■ SUPPLIED PASSAGE ■
○ ○ ○ ○ ○ ○ ○

I would not spend time reinventing the wheel.
I'd use an existing scripting language for the users input, and my personal choice there would be lua, though many others are feasible.
This is roughly what your application would look like using lua as an interpreter.
#include "lua.h"
#include "lualib.h"
#include "lauxlib.h"
#include <string>
#include <iostream>
int main()
{
using namespace std;
string x,y;
cout << "Please enter x" <<endl;
cin >> x ;
cout << "please enter y" <<endl;
cin >> y;
//TODO: You may want to check that they've entered an expression
//
lua_State * L = lua_open();
// We only import the maths library, rather than all the available
// libraries, so the user can't do i/o etc.
luaopen_math(L);
luaopen_base(L);
// We next pull the math library into the global namespace, so that
// the user can use sin(x) rather than math.sin(x).

○ ○ ○ ○ ○ ○ ○

■ LIST OF TASKS ■
[A] Rewrite the paragraph of the Lua passage beginning "I'd use an existing scripting language" in a single shorter sentence that keeps its main facts.
[B] Reproduce everything in the Lua passage from "I would not" down to "as an interpreter.".
The material after the Lua passage is not needed for this work.

■ MATERIAL ■
○ ○ ○ ○ ○ ○ ○

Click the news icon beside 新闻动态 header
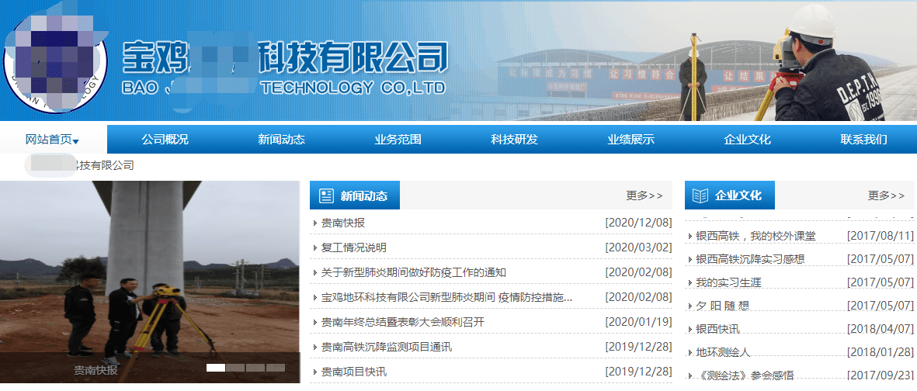 click(x=326, y=196)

○ ○ ○ ○ ○ ○ ○

■ EXPECTED OUTPUTS ■
[A] Use an existing scripting language for the user's input; the preferred choice is Lua, though many others would work.

[B]
I would not spend time reinventing the wheel.
I'd use an existing scripting language for the users input, and my personal choice there would be lua, though many others are feasible.
This is roughly what your application would look like using lua as an interpreter.